La troppa enfasi nasconde sempre qualcosa che non va
Il fatto allora che chi si spende in tv con particolare veemenza ogni qualvolta vi sia da condannare l’olocausto (ed è bene lo si continui a fare), sia poi spesso anche colui che tace o addirittura legittima le peggiori infamie della contemporaneità (guerre e neocolonialismo compresi), che se ne infischia degli attuali problemi dei ceti medio-bassi favorendo la grande finanza speculatrice, e che dimostra tutta la propria meschinità mostrando imbarazzo al solo rammentargli che, ad esempio, all’ombra della libertà a stelle e strisce si siano tenuti i neri alla catena per più di cento anni (solo una manciata di decenni fa, in alcuni stati americani, vi erano ancora posti separati sugli autobus per bianchi e neri), ebbene questo fatto dà contezza del punto a cui si è arrivati e del perché, senza i necessari correttivi, si rischi davvero d’innescare meccanismi per certi versi simili a quelli che si vorrebbe scongiurare. Tanto più che la gente percepisce ormai che qualcosa non quadra, che ad un’enfasi crescente corrisponde una crescente ipocrisia, e da qui la sua irritazione.

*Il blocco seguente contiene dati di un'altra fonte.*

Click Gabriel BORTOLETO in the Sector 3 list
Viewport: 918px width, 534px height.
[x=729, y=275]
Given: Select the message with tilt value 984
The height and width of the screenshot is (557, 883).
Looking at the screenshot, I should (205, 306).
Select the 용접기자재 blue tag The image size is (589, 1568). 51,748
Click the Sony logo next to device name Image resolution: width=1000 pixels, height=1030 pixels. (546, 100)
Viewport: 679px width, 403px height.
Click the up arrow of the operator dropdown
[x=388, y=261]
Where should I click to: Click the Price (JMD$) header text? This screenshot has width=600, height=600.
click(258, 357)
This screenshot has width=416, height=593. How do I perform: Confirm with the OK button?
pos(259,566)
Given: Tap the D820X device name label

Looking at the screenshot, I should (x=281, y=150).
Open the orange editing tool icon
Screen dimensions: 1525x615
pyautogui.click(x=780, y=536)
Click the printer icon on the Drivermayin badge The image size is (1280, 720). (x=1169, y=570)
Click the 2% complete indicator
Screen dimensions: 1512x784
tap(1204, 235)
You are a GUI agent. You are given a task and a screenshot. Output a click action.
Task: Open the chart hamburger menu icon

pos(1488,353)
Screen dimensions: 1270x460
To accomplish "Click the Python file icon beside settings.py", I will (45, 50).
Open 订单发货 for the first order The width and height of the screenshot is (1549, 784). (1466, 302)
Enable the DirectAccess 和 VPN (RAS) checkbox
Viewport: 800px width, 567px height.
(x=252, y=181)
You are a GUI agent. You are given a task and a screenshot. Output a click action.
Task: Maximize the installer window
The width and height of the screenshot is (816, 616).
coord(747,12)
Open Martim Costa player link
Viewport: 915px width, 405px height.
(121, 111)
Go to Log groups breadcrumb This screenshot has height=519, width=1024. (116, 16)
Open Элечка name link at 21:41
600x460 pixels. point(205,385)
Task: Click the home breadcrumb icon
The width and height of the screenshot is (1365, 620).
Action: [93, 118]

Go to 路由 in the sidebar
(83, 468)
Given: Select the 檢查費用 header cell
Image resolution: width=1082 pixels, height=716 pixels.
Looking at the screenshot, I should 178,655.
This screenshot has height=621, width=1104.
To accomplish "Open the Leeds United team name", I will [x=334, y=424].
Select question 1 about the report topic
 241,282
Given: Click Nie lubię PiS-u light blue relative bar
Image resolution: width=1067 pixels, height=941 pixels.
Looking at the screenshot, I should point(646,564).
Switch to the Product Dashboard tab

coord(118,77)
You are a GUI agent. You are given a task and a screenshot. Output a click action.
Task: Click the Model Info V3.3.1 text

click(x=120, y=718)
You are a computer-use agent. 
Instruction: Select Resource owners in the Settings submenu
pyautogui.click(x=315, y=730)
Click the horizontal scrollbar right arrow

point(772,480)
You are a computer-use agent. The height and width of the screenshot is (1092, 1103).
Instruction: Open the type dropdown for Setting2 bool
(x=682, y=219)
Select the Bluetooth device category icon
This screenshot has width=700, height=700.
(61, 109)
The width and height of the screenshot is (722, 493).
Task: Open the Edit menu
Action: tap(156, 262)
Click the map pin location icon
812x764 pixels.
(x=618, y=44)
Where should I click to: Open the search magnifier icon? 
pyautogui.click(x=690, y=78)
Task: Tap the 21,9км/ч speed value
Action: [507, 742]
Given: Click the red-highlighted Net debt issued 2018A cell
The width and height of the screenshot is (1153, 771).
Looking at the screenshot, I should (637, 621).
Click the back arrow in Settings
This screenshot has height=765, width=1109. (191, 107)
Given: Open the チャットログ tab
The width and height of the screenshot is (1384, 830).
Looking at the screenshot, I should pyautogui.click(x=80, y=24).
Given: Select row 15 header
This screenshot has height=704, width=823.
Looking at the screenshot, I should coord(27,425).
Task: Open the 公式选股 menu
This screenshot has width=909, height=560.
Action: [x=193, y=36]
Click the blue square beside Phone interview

Dare alle cose il loro peso
Su tutto questo non si può più tacere, e bisogna essere molto chiari. Ciò presuppone allora che si sgombri il campo da ogni possibile equivoco, poiché qui non si tratta di operare comparazioni fra tragedie come tentano ogni anno alcuni vecchi arnesi dell’anticomunismo militante (in tutto e per tutto speculari a quelli che agitano ogni due per tre lo spauracchio fascista), reclamando maggiore attenzione al dramma delle foibe, ai gulag sovietici eccetera. Che la storia sia costellata da genocidi ed atrocità di ogni tipo, non dovrebbe essere un mistero (basti pensare a quanto successo nelle Americhe, dove tre civiltà sono state completamente azzerate – Inca, Maya e Aztechi – ed una ridotta al lumicino – i nativi nord americani –, o a ciò che tuttora accade in Africa), per cui si ha l’impressione che della memoria (selettiva) si faccia in certi casi un utilizzo meramente strumentale. Nell’ammonire con insistenza circa presunti rigurgiti nazi-fascisti sempre pronti ad esplodere non appena si abbassi un poco la guardia, vi è infatti, sì la buonafede di chi comprende quanto sia realmente importante non abbassarla, questa guardia, ma nondimeno, e troppo spesso, l’ombra della volontà di ricondurre al passato per ingannare la percezione collettiva circa i nemici del presente. Parliamoci chiaro: l’esercizio della memoria è fondamentale, specie in relazione a certe tragedie storiche affinché non si ripetano. Quando però chi fa sfoggio di tali alti ideali in pubblico coincide con chi ha approvato il fiscal compact e il pareggio di bilancio in costituzione, ha benedetto tutte le guerre imperialistiche USA e i vari tentativi (falliti e andati a segno) di “regime change” degli ultimi vent’anni, glissa sul fatto che nella Casa dei Sindacati di Odessa sia avvenuto nel 2014 un vero e proprio putsch neo-nazista avallato dal Governo filo-americano di Kiev e, in generale, mente con sempre maggior spudoratezza su una moltitudine di temi di primario interesse pubblico, è ovvio che, a lungo andare, la ricezione di certi “input” da parte delle masse presenti delle distorsioni. E quella irritazione da cui siamo partiti ne è un indicatore preciso ed inquietante, poiché disvela la necessità urgente di guardarsi, non solo dal male che ha generato tragedie come l’olocausto nazista, ma anche da quelle buone intenzioni le quali, se intrise di ipocrisia e manipolate dal potere per finalità altre, rischiano di condurre parimenti all’inferno.